Enfin, le détachement d’office prend fin si le fonctionnaire est licencié par son organisme d’accueil. Dans ce cas, il est réintégré dans son corps ou cadre d’emplois d’origine, le cas échéant en surnombre et, pour la fonction publique territoriale, dans les conditions prévues à l’article 97 de la loi du 26 janvier 1984 précitée. Dans cette situation, le fonctionnaire ne perçoit pas d’indemnité de licenciement.

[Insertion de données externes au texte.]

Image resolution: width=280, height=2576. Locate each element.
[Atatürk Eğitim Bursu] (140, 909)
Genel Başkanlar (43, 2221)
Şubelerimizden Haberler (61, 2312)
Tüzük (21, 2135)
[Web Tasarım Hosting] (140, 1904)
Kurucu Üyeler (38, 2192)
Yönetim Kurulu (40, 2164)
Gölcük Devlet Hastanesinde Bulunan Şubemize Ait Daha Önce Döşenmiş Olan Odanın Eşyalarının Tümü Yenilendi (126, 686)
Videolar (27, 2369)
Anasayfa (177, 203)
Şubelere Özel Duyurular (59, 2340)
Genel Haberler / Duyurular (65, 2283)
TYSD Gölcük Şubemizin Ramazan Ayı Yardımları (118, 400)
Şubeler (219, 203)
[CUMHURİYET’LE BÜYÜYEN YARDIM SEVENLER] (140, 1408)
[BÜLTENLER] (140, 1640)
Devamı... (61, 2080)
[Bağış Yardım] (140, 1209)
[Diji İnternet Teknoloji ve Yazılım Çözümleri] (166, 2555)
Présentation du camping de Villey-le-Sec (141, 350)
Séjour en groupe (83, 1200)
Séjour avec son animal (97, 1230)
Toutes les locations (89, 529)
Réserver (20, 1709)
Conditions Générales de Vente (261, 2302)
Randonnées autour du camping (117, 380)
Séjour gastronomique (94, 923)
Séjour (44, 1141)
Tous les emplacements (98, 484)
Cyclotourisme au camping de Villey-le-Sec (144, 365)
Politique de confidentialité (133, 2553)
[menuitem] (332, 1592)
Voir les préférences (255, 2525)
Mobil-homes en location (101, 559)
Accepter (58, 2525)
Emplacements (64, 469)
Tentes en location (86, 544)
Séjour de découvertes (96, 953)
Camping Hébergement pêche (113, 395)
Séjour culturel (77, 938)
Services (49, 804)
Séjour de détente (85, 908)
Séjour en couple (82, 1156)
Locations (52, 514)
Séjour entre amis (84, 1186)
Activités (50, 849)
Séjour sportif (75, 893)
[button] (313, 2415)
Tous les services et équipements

L’organisme d’accueil doit informer l’administration du licenciement du fonctionnaire trois mois avant la date effective de celui-ci.


Le décret fixe enfin les choix qui s’offrent au fonctionnaire à la fin de son contrat avec l’organisme d’accueil, s’il n’y a ni renouvellement du contrat ni passation d’un nouveau contrat. Ainsi, il peut demander :
  • sa réintégration dans son corps ou cadre d’emplois d’origine, le cas échéant en surnombre ;
  • le cas échéant, son placement dans une autre position conforme à son statut ;
  • sa radiation des cadres prononcée par l’administration ou l’établissement d’origine. Dans ce cas, le fonctionnaire de l’Etat ou hospitalier perçoit l’indemnité de départ volontaire, et le fonctionnaire territorial perçoit l’indemnité décrite plus haut, que le fonctionnaire perçoit si son détachement prend fin parce qu’il demande à être radié des cadres.
Si le fonctionnaire n’exprime pas son choix avant le terme du contrat, il est réputé avoir choisi sa réintégration dans son corps ou cadre d’emplois d’origine.